WORK ORDER:
Where the line containing "Task: Play the" appears, end the copy there, keeping that line; start from the first line of the entries, copy exactly, and omit pictures.

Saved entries
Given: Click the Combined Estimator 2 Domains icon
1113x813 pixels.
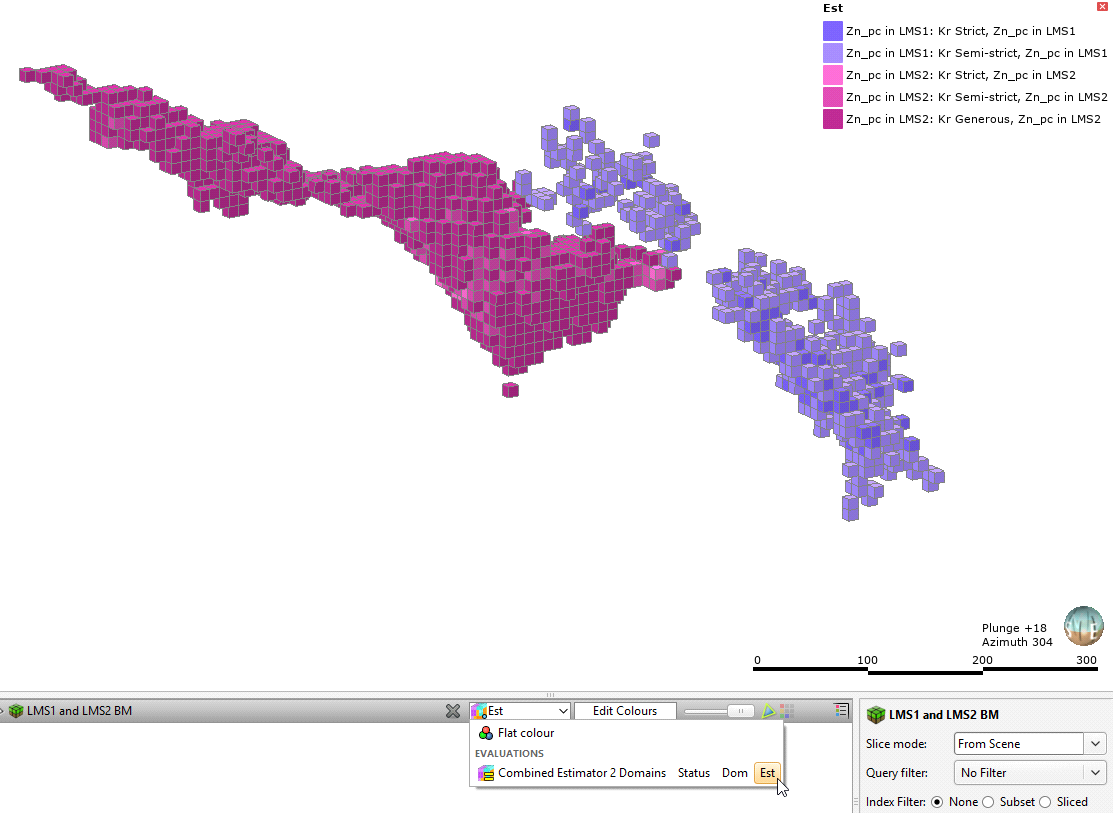Looking at the screenshot, I should click(x=486, y=773).
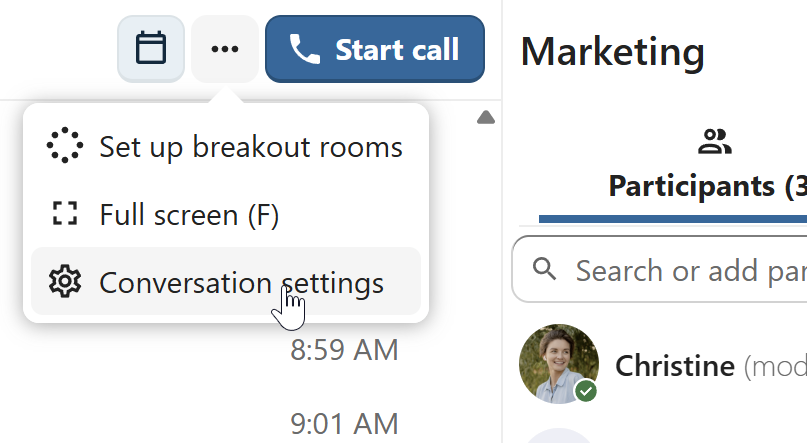Click the phone icon in Start call

[x=302, y=48]
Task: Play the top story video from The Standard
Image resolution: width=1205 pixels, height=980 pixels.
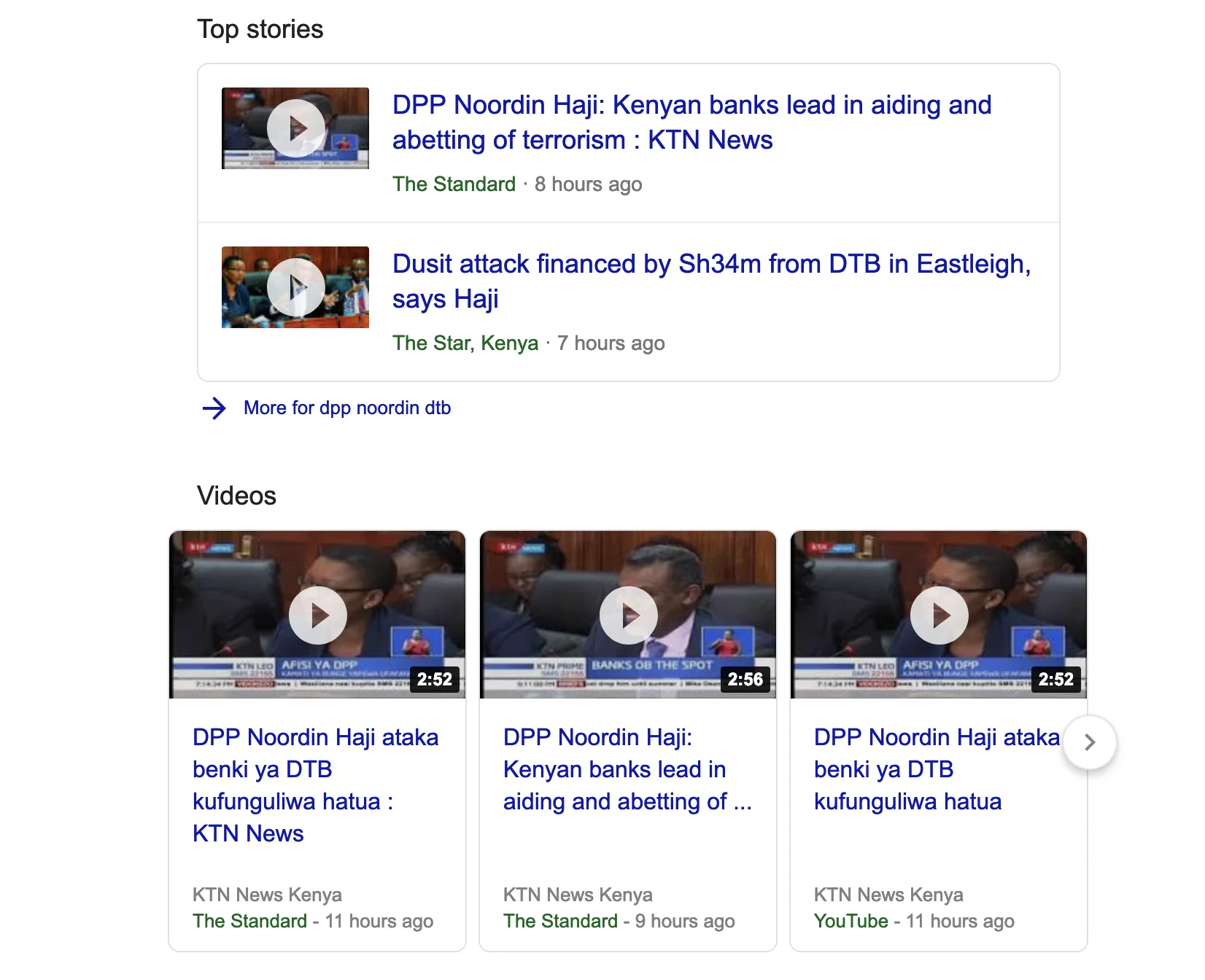Action: pyautogui.click(x=295, y=128)
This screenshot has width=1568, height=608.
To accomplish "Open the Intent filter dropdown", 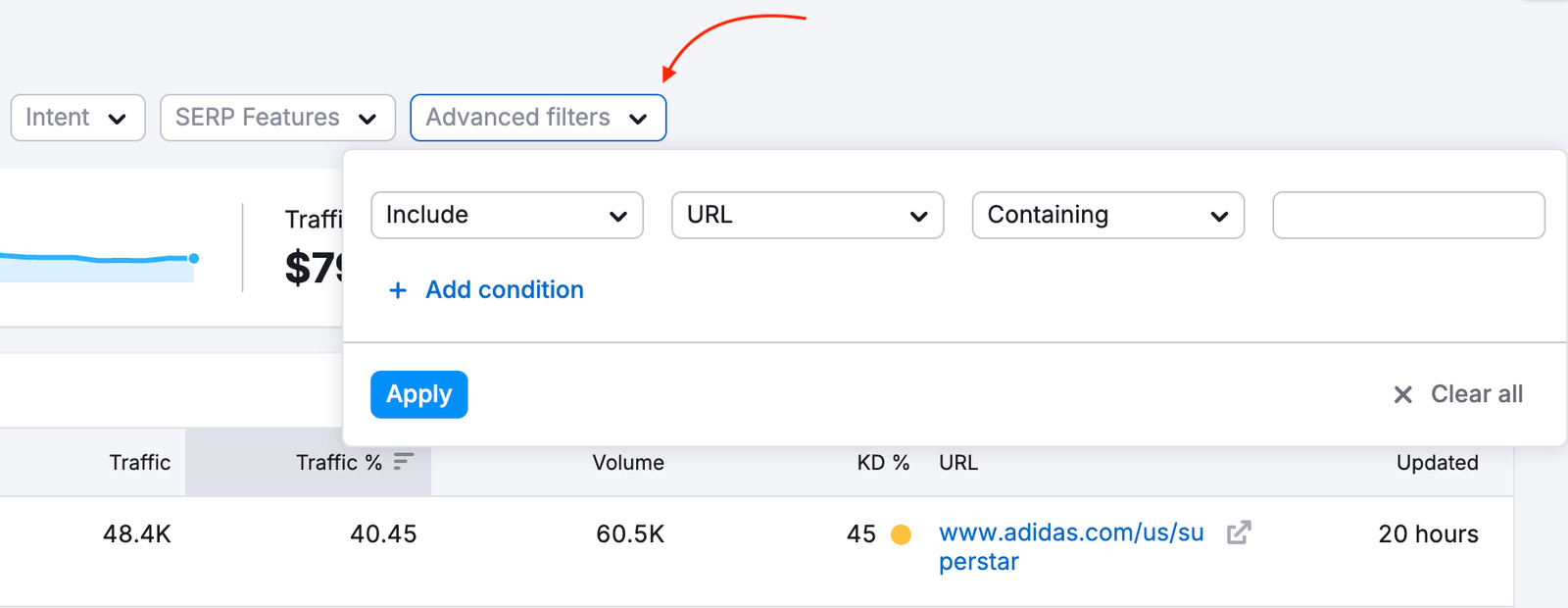I will coord(77,118).
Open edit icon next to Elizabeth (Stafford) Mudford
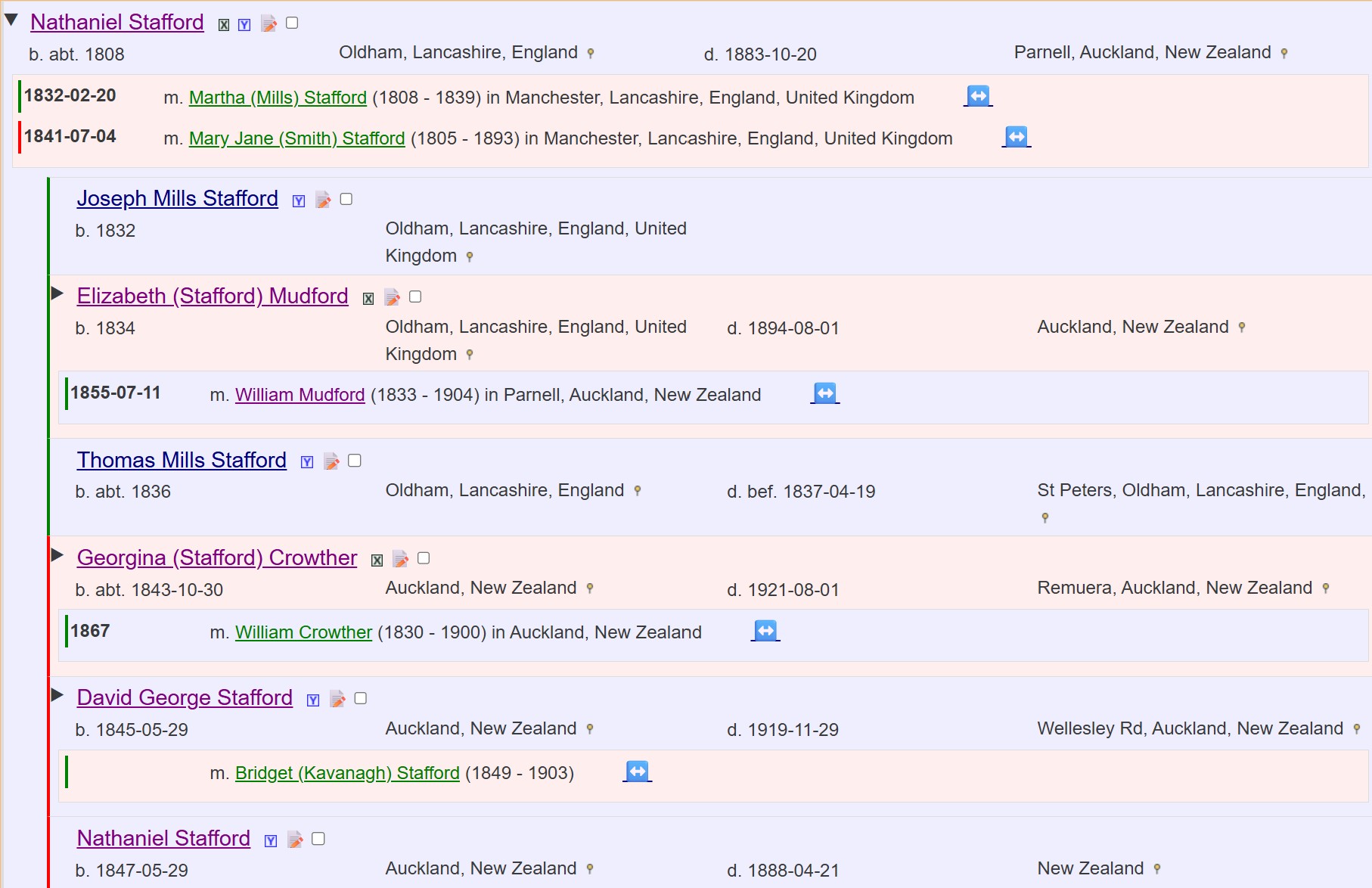The height and width of the screenshot is (888, 1372). (x=392, y=298)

ANSWER BOX:
Given: Click the Combined Estimator 2 Domains icon
1113x813 pixels.
Looking at the screenshot, I should click(x=486, y=773).
Click the phone icon in Start call

[x=302, y=48]
Task: Play the top story video from The Standard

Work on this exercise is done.